My experience has been that the direct out of almost every amp (including alot of the nice amps) sounds like shit. If you want to use your amp for recording (which you should- it sounds like you've got some nice amps) you want to mic it. Otherwise, you're probably better off with the V-Amp.

Good luck :)
 
Some amps just don't record well even with a decent mic and sound especially bad through DI. I can pretty much guarantee that you will get better results with a V-Amp than you will with a Marshall Valvestate. I'm not sure about the Vox BM but my guess is the V-Amp would sound better.
 
Yeah unless you're going to mic the amp go with the V-amp. I direct in from the marshall for practice and yeah it sounds like a train wreck most of the time. Clean is ok dirty is terrible very digital sounding.
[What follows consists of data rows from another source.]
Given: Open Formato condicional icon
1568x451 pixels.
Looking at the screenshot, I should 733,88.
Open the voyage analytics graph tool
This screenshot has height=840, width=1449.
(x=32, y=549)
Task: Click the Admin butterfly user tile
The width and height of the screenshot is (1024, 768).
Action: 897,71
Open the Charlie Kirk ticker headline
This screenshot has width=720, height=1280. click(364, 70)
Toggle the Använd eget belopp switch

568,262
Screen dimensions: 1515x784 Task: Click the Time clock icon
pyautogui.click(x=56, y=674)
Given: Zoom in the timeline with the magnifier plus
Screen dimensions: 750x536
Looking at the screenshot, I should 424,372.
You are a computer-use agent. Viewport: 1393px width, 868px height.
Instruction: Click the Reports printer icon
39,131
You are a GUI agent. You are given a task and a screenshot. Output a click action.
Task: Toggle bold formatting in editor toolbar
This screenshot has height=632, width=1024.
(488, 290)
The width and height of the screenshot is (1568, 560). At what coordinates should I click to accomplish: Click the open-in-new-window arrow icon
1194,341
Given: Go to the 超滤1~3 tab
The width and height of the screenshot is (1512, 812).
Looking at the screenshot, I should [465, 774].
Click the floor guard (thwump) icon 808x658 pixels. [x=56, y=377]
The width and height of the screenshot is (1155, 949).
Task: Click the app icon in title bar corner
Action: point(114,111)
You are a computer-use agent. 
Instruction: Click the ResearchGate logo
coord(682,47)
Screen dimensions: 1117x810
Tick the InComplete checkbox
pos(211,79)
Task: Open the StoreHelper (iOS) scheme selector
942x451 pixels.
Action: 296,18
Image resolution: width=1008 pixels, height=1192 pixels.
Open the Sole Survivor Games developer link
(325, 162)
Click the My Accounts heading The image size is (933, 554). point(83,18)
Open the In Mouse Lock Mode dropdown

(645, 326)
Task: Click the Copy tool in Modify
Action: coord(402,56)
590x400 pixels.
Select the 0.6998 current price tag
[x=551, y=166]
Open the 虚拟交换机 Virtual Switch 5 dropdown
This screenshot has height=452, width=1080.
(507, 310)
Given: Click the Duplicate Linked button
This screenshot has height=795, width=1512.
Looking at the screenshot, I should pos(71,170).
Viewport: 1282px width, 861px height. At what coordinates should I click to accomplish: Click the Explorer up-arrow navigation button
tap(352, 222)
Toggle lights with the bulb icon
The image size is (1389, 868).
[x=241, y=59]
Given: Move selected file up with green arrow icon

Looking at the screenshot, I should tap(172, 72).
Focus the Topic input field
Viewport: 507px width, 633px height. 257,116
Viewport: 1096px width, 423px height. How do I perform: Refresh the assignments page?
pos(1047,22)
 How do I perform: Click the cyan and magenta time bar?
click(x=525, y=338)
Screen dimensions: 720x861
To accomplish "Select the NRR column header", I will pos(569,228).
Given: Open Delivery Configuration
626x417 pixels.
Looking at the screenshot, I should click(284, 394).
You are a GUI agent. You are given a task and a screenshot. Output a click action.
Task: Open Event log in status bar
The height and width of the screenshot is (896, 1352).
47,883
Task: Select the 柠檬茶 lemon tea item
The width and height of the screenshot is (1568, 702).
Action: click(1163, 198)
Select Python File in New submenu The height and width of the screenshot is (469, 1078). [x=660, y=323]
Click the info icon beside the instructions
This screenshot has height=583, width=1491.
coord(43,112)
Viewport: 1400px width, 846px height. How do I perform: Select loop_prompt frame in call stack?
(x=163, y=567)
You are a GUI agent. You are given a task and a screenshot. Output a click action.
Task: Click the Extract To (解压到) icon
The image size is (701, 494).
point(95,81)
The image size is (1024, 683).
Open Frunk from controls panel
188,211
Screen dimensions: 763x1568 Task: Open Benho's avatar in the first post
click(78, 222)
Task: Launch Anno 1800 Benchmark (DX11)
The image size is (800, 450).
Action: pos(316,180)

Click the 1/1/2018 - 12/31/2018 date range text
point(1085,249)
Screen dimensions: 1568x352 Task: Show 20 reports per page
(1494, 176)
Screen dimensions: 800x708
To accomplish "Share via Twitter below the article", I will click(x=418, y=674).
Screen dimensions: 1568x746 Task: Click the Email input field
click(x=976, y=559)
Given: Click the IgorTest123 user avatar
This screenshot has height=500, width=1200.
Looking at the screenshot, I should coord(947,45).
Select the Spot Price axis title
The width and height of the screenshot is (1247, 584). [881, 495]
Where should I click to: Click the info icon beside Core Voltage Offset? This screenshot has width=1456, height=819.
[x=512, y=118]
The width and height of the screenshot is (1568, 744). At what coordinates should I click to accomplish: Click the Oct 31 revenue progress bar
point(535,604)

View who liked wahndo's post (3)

Really consider getting an sm57 or something similar and put a mic in front of the amp you'll get way better results.
 
Well thanks everyone for the quick responses :) I'm glad I didn't pick up a DI last night, and I don't think my mixer has any DI on the inputs either... gona zip around and find a good dynamic mic instead. Hopefully I can record some of my amps, only thing about the V-amp that sometimes sucks is it feels slightly shallow in tone. But I'm mostly only interested in my Vox amp for recording, gotta love that Queen sound.

And for laughs, any of you guys ever been to planet-guitar.net? It's in german, but they have tons and tons of amp and guitar clips from new products, like crate etc... I wonder what kind of setup they use, because everything there sounds professional, even those turdy guitar packages for $150 bucks.